When a capacitor originally having neutral plates is connected to a battery, charge flows as a current exists in the circuit. Electrons flow out of the battery's negative terminal and build up on the negative connected plate, while electrons are drawn from the positive connected plate. The charge created on each plate causes a potential difference or voltage, to build up on the capacitor. As the charge on the capacitor's plates increases, the voltage across the plates increases, until finally the potential difference of the capacitor equals that of the battery. Since these two voltages are in opposition, when they equal each other there can be no more electron current flow. So notice: Electrons flow in the circuit, but none flow through the capacitor because of the insulating gap between the two plates. Also, electron flow or current only goes on for the short time necessary for the voltage across the capacitor to become equal to the battery voltage.
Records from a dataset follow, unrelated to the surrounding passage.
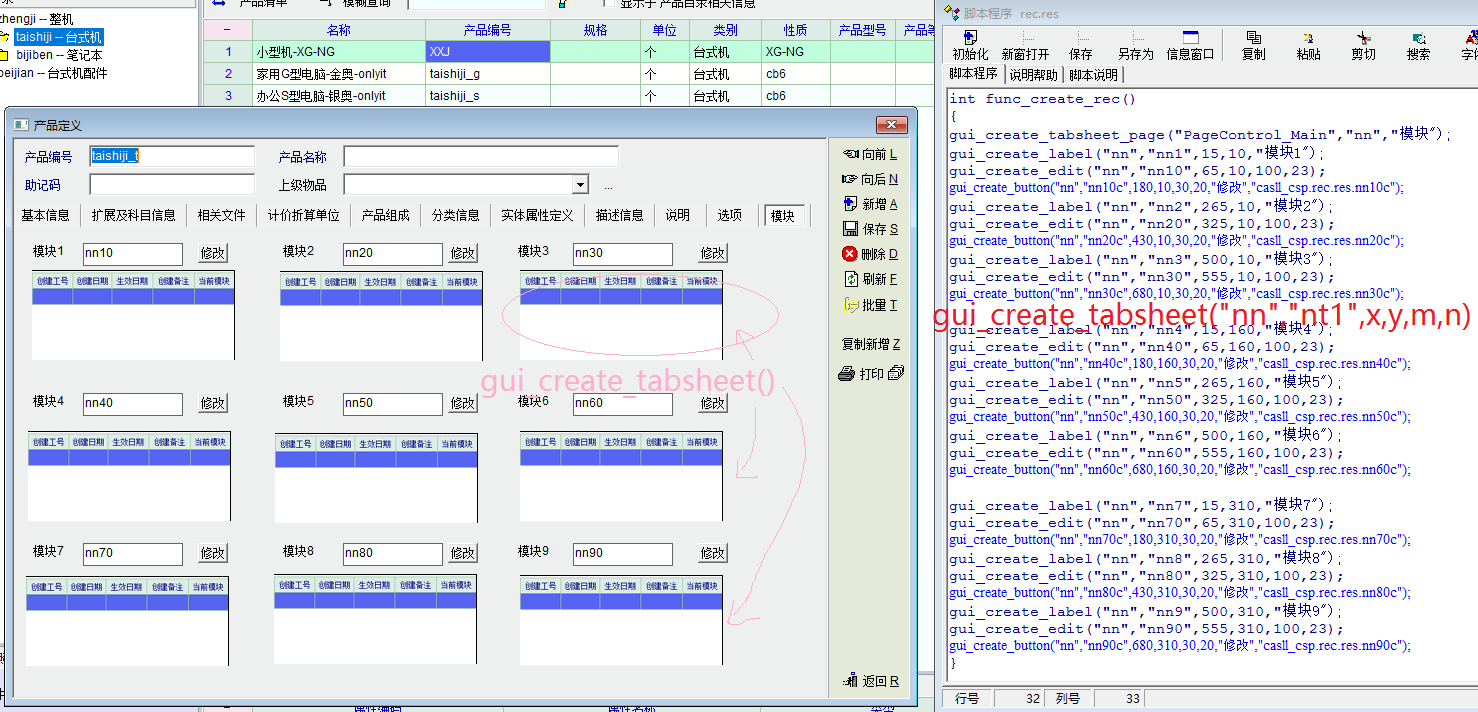Click the 产品名称 input field
1478x712 pixels.
click(x=480, y=156)
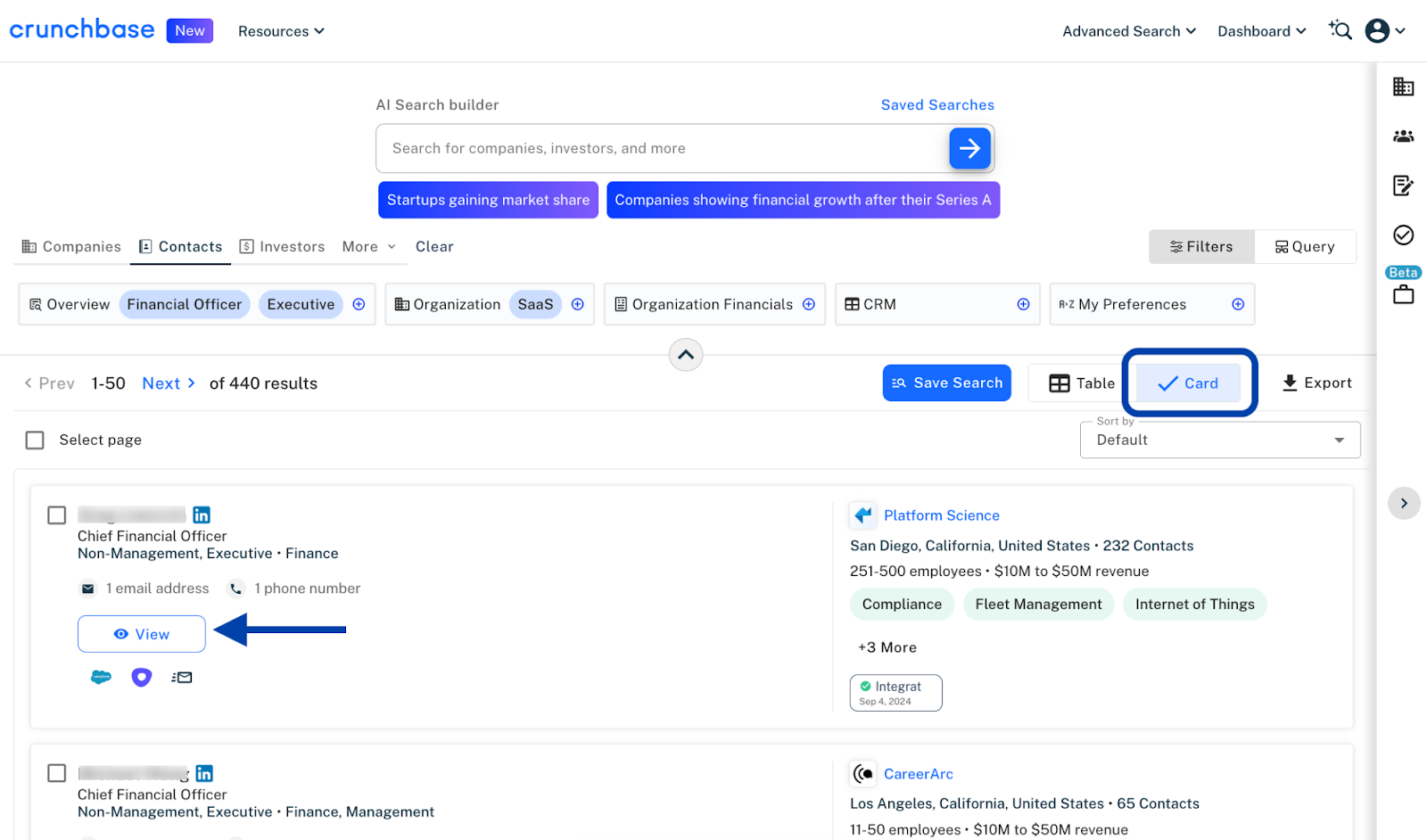Image resolution: width=1427 pixels, height=840 pixels.
Task: Toggle the Select page checkbox
Action: pyautogui.click(x=35, y=441)
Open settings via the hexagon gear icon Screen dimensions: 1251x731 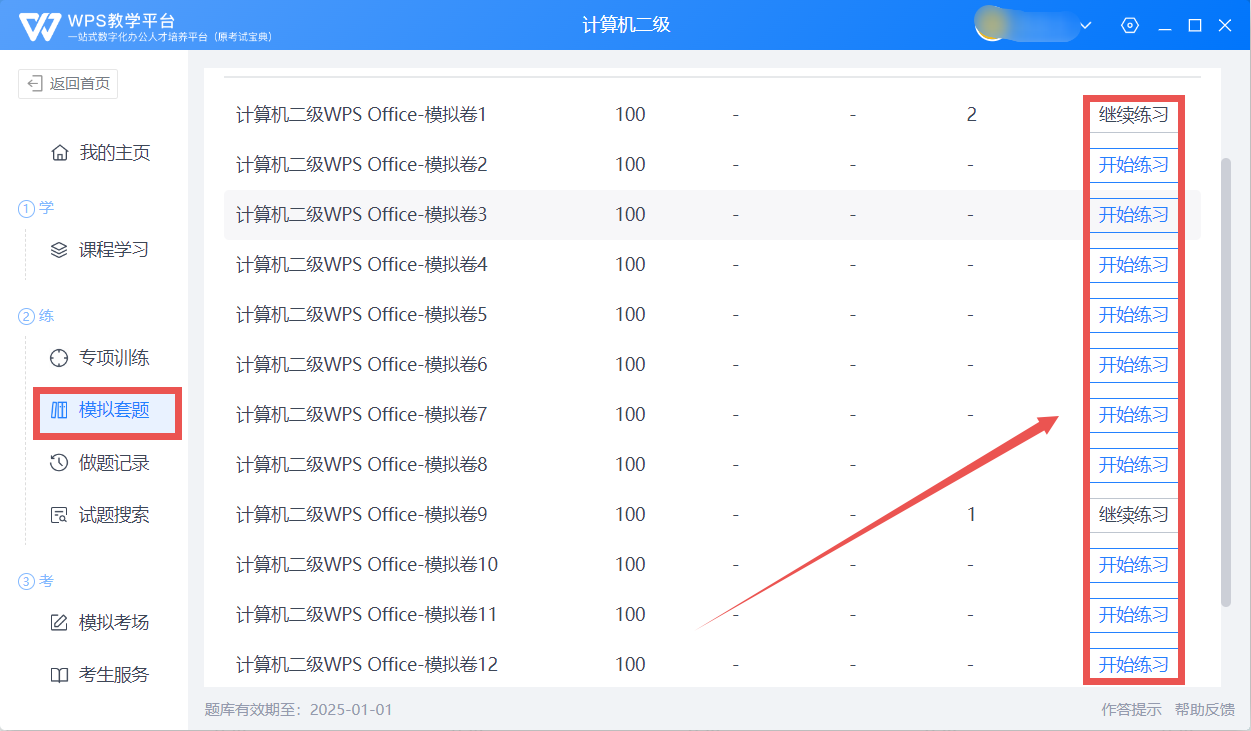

Figure 10. The dielectric strength of materials varies. Air has the lowest dielectric strength (ability to withstand voltage before arcing over). Glass can stand much higher voltages (for the same thickness) and Teflon is able to prevent arcing at very high voltages.

Charged Capacitor

When a net charge exists on each of the capacitor's plates, a potential difference or voltage exists across the capacitor. Likewise, when a voltage is placed across a capacitor, "charge" gets stored inside. Here's an important definition for you to remember: whenever a potential difference or voltage exists between the plates of a capacitor, the capacitor is said to be charged. A primary function of capacitors is this ability to store a charge. Capacitors are rated or measured by how well they perform this function.
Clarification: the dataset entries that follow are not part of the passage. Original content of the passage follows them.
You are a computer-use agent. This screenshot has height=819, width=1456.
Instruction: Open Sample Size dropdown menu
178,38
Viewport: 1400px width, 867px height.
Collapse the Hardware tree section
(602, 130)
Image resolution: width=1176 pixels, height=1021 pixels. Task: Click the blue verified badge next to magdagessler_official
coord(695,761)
The three factors that affect a capacitor's ability to perform the function of charge storage are the size of its plates, the spacing between the plates, and the type of insulating material separating the plates.

Figure 9. If the plates of a capacitor are made larger (more capacitance) it will take more electrons (more current) to charge the capacitor fully--up to the same voltage as the battery (or other source) That's why larger capacitors store more current.

Plate Area and Capacitance

Each of these factors will be discussed in detail and you will see the first factor, plate size, is the most obvious thing about a capacitor that will affect its charge storage ability. As shown in Figure 9, if each of a capacitor's plates is made larger (that is, the plate area is increased), and then connected to a battery, more charge will be stored on the larger plates than on the smaller plates. More charge would have to flow until the potential difference across the capacitor equals that of the battery. When current flow stops, the capacitor would be storing more charge than a capacitor with smaller plates, even though both capacitors were charged to the same voltage.


Since charge storage is really one of the most basic capacitor functions, a quantity is needed to describe how well a capacitor does this. This quantity is called the capacitance of the capacitor. You have seen, in Figure 9, that the capacitance of a capacitor depends on the area of its plates, the bigger the plate area, the bigger the capacitance. As has been mentioned, there are two additional factors that affect capacitance.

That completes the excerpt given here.